[(II.) FROM 'A FATHER'S MEMOIRS OF HIS CHILD,' BY BENJAMIN HEATH MALKIN (1806)]

[This, the first printed account of Blake, is taken from the dedicatory epistle of 'A Father's Memoirs of his Child,' by Benj. Heath Malkin, Esq., M.A., F.A.S. (London: Printed for Longmans, Hurst, Rees, and Orme, Paternoster Row, by T. Bensley, Bolt Court, Fleet Street, 1806), to Thomas Johnes, the translator of Froissart. I have given everything that relates to Blake, with enough of the remainder to explain the purpose of the dedication. Malkin was himself, perhaps, already engaged on the translation of Gil Blas, which he brought out in 1809. The frontispiece to the Memoirs, designed by Blake, and engraved by Cromek, consists of a portrait of little Malkin, from a miniature, surrounded by a design of the child saying good-bye to his mother, and floating up to heaven, hand in hand with an ample and benign angel.]


TO THOMAS JOHNES, OF HAFOD, ESQ., M.P., LORD LIEUTENANT OF THE COUNTY OF CARDIGAN, ETC. ETC. ETC.

MY DEAR FRIEND,

I have been influenced by several motives, in prefixing your name to the following pages. My pen seems destined to owe its employment, in some shape or other, to Hafod....

You may perhaps recollect, that while I was staying with you last summer, our conversations were nearly as rambling and as various, as our rides over your new mountain-farms, or as the subject matter of these preliminary remarks seems likely to be.... It would have been unnatural, to have concealed the mark of an afflicting dispensation, in society so capable of consoling the survivor, and appreciating the merit of the departed. In the interchange of our thoughts on this subject, the task of furnishing the public with the following facts was urged upon me, at once as a tribute to the latter, and a relief to the feelings of the former.... On mentioning my design to some of my friends, they expressed their regret, that I had not determined on it sooner.... In every other respect, but that of catching attention while the object is still before the eye, the interval must be considered as an advantage.... I have been asked, 'How could you get over such a loss?' I need not say, that this was not your question, for you could never have found it on the list of possible interrogatories: and to you, for that very reason, will I answer it.

I got over this great loss, by considering at once what I had left; how unavailing the lengthened and excessive indulgence of grief would have been to myself, and how useless it would have rendered me to others....

Besides this comparison of my own, with the probable or actual circumstances of others, I bore my disappointment the better for the recollection, that personal regards are selfish. If my thoughts were disposed to dwell on the mortifying idea, that society might have lost an ornament derived to it through me, they were soon checked, and ashamed of their presumption. Topics of private bewailing or condolence, of whatever magnitude they may appear to the individual, can never be modestly transferred to general interest.
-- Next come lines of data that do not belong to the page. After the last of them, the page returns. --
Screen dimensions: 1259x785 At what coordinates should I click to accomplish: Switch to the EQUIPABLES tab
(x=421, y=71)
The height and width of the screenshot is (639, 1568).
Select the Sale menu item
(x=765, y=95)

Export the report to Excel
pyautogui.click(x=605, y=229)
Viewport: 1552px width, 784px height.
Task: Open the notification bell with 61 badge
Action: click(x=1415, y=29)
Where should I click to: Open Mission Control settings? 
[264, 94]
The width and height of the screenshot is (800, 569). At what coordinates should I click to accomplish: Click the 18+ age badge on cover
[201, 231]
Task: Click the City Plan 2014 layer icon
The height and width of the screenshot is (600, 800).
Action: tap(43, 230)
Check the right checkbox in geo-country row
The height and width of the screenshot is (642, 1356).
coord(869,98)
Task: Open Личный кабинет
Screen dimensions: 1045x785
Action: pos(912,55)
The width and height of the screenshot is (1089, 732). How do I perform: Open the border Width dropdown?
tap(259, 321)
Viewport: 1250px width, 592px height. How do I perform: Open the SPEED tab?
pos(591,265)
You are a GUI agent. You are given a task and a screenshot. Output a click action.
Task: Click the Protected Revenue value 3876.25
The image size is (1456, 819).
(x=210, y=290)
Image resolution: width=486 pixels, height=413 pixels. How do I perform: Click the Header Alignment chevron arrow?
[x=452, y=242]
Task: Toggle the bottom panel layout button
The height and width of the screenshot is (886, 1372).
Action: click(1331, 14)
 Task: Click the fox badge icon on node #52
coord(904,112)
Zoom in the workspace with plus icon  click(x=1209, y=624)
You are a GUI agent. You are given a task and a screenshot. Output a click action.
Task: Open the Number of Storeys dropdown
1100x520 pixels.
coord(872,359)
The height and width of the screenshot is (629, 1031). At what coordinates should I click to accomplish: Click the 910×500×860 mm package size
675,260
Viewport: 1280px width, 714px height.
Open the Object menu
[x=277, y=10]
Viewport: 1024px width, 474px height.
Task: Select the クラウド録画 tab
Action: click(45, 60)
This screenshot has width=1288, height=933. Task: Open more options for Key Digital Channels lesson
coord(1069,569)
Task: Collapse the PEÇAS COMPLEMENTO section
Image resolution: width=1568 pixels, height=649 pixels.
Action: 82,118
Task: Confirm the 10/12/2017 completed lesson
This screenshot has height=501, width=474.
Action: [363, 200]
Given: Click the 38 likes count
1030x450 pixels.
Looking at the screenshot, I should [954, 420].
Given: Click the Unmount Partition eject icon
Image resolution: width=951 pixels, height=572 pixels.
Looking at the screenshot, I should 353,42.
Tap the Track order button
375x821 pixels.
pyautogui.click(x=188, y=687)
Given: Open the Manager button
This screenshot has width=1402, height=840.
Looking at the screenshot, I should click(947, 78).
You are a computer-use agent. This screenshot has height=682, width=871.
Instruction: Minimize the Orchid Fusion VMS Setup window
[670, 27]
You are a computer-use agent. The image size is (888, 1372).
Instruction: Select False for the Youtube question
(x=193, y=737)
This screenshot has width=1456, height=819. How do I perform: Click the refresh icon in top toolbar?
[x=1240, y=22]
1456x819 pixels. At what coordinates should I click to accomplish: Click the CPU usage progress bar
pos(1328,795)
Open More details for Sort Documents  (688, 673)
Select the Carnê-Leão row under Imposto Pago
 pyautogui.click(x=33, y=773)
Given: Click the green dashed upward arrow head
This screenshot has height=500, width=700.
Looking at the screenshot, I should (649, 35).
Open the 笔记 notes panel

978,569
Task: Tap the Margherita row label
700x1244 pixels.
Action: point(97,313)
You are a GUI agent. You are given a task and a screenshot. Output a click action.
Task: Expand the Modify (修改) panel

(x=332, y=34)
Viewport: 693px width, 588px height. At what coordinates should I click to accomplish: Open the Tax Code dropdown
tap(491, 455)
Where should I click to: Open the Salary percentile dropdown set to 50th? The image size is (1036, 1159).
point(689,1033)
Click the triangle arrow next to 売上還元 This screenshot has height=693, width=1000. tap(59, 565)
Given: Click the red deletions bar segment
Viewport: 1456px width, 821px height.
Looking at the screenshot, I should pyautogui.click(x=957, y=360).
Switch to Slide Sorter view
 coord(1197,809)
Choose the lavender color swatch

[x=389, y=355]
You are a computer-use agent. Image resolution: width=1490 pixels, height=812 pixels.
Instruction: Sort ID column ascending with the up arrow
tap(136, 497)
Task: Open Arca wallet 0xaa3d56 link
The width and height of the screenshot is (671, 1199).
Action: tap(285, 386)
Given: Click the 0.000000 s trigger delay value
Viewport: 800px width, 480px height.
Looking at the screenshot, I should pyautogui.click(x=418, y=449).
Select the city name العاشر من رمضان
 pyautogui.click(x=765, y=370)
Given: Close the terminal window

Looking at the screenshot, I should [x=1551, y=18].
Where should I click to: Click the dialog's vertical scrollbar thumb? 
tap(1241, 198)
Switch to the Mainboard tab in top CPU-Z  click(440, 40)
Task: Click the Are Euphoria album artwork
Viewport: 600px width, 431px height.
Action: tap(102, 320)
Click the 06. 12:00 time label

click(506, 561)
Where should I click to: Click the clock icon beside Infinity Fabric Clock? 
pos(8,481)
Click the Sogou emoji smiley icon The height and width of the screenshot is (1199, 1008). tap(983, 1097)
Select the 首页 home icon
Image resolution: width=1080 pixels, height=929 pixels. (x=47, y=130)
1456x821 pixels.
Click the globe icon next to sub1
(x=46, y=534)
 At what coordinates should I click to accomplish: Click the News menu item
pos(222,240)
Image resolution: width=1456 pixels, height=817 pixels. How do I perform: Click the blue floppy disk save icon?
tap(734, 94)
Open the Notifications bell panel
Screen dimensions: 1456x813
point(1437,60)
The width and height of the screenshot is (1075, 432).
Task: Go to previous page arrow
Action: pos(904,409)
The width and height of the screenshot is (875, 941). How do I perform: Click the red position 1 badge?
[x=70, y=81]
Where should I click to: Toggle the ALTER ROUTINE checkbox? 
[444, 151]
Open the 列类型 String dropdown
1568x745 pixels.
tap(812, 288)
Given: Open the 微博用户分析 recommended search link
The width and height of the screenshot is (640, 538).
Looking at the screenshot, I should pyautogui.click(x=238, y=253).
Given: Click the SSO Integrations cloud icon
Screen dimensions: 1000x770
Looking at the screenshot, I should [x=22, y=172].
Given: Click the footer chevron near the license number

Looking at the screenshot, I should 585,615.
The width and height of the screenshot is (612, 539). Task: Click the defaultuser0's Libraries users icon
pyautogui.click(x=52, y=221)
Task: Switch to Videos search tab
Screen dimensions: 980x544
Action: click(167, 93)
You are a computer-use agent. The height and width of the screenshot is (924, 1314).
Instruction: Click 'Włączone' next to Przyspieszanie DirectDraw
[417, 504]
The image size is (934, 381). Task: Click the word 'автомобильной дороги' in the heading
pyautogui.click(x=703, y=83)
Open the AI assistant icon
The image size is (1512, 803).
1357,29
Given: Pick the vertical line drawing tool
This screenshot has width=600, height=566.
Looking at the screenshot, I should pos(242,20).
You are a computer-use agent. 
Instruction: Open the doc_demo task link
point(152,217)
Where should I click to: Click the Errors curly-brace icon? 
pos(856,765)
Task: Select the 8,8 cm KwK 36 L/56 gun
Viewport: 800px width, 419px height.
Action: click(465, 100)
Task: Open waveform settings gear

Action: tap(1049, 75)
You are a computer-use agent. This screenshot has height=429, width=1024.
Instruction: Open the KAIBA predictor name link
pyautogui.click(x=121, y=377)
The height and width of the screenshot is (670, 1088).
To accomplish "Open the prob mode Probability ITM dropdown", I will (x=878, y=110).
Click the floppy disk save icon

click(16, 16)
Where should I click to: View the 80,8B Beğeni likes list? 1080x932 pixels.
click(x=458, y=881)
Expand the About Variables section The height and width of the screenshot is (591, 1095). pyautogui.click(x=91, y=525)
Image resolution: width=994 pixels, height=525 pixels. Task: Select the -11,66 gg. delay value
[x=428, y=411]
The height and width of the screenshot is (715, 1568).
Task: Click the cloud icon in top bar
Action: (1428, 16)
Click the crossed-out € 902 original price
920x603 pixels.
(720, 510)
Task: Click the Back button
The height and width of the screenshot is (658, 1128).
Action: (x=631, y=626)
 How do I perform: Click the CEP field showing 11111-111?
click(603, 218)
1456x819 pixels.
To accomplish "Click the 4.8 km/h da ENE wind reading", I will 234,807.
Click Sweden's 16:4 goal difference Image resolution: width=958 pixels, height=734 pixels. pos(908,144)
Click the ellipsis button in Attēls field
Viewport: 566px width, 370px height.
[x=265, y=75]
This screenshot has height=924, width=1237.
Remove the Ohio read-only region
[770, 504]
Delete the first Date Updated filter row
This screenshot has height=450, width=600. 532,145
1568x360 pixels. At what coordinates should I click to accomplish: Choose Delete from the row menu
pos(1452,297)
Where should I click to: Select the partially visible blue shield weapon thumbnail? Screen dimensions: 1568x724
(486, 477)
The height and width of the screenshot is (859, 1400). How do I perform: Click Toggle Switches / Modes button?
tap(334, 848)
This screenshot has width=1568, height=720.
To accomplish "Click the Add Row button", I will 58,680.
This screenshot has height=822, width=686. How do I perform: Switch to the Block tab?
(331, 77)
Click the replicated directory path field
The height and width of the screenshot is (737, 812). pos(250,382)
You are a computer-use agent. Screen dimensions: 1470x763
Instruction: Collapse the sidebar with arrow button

But it was my principal consolation, that the change to him must have been for the better. Supposing the opinion to have been rational and probable, that the promise of this child would have ripened into something more than fair capacity and marketable talent, the prolongation of life was to himself perhaps the less desirable on that very account. It rarely happens, that the world affords even the ordinary allowance of happiness to men of transcendent faculties. Their merits are too frequently denied the protection and encouragement, to which they feel themselves entitled, from the private intimations of their own scrutinizing spirit. When they are most successful, the composure of their minds does not always keep pace with the prosperity of their fortunes. They necessarily have but few companions; few, who are capable of appreciating their high endowments, and entering into the grandeur of their conceptions. Of these few, those who come the nearest to their own rank and standard, those who might be the associates of their inmost thoughts, and the partners of their dearest interests, are too often envious of their fame. It is a common remark, that great men are not gregarious. This is but too just; and so much of man's happiness depends upon society, that the comparative solitude, to which a commanding genius condemns its possessor, detracts considerably from the sum of his personal enjoyment.